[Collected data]
====

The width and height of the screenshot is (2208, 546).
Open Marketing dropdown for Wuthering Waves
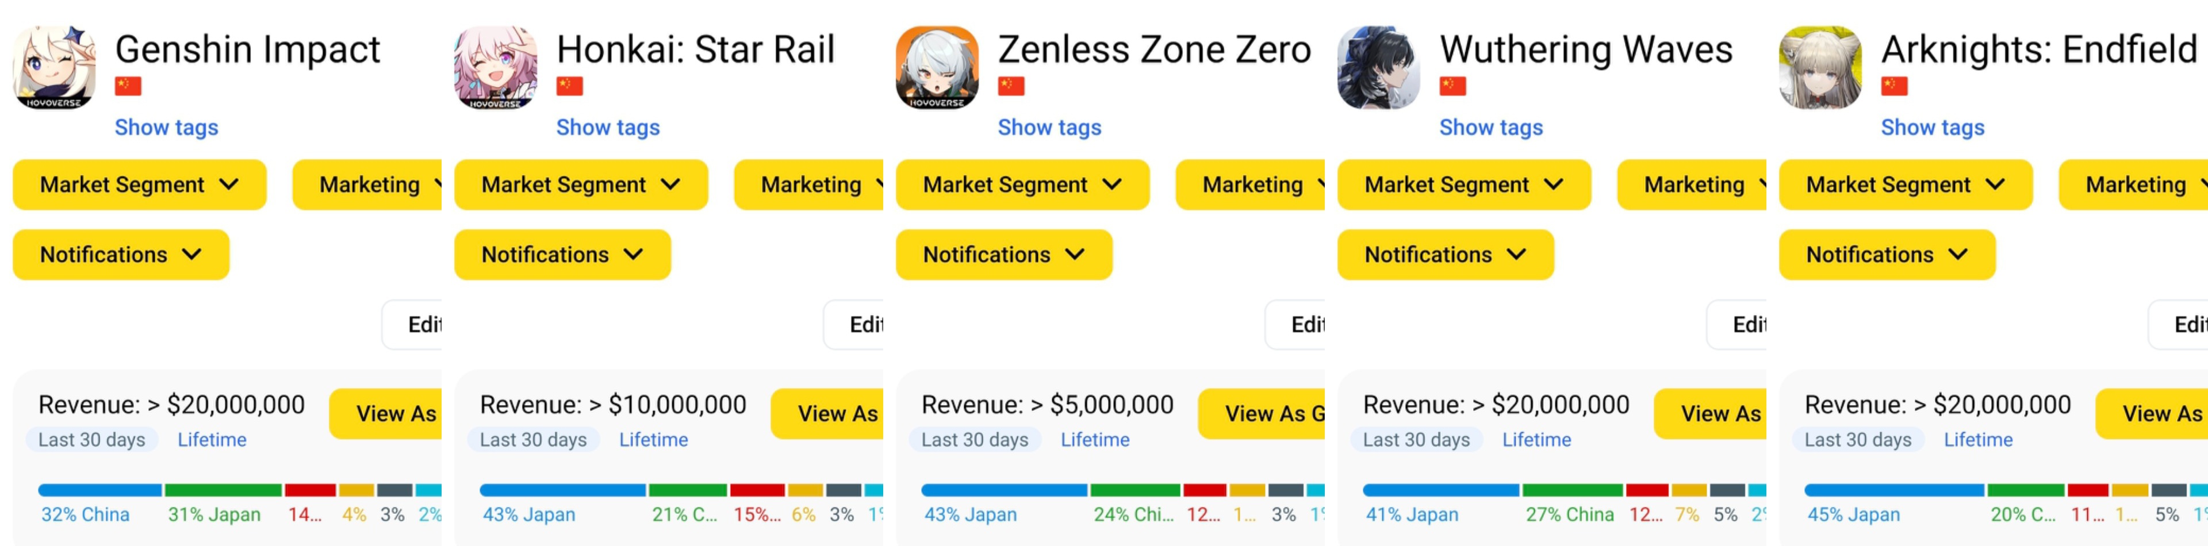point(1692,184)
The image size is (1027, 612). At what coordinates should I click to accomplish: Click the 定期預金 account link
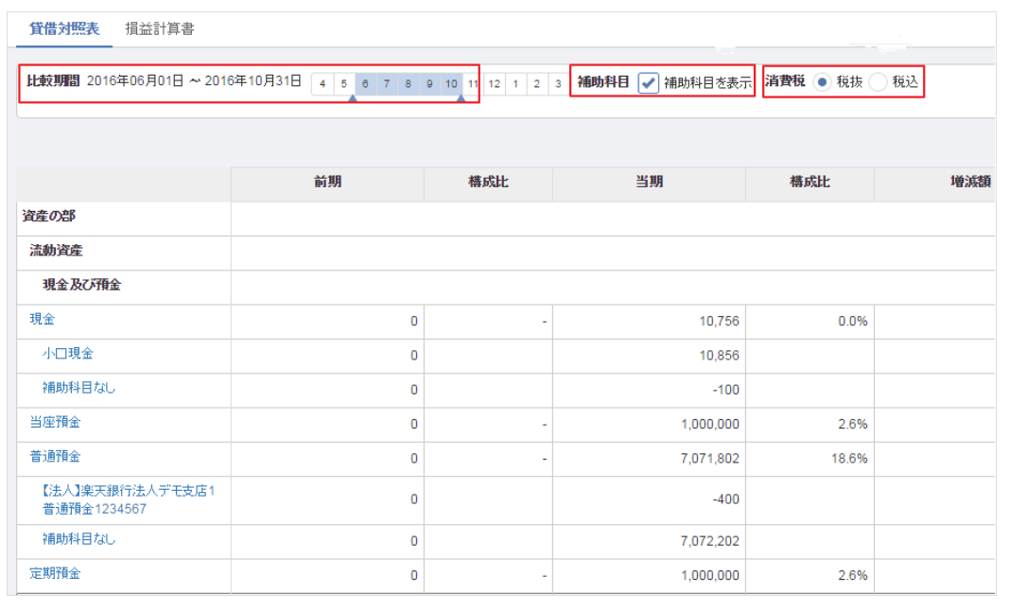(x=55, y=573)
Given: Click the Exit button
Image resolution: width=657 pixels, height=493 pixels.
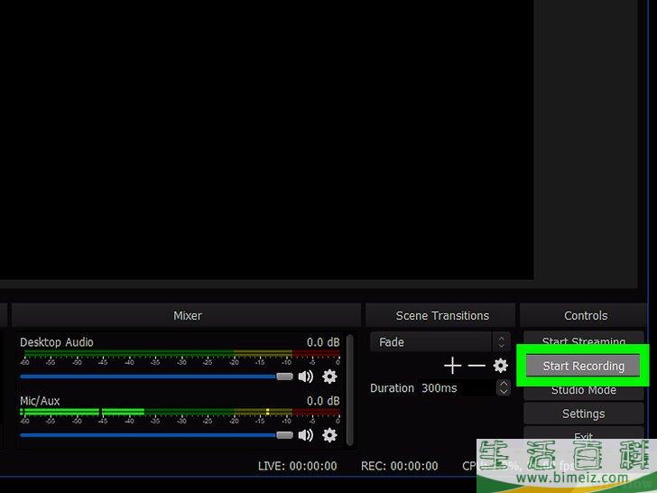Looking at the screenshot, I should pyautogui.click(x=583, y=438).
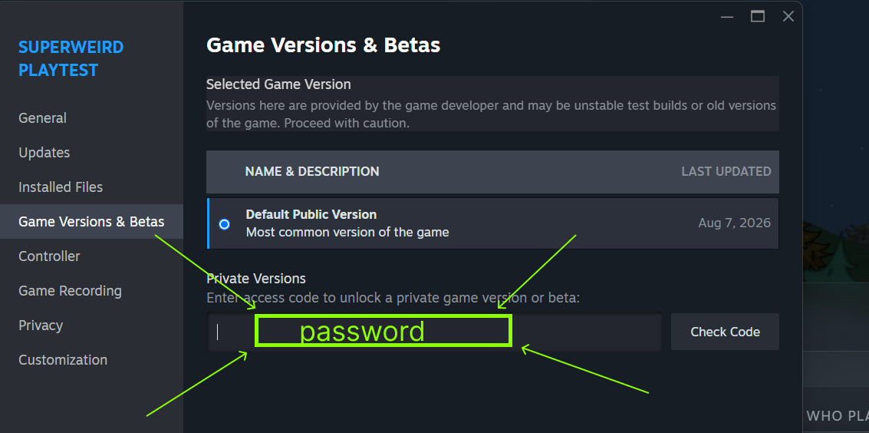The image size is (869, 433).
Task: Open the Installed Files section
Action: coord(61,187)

====

Try it:
I would like the lines from the one with "Given: Click the Exit button" through the last line of the data above retyped exactly, with pictures left out, please.

Written response:
Given: Click the Exit button
Image resolution: width=657 pixels, height=493 pixels.
Looking at the screenshot, I should pyautogui.click(x=583, y=438).
The image size is (869, 433).
Task: Open the Installed Files section
Action: coord(61,187)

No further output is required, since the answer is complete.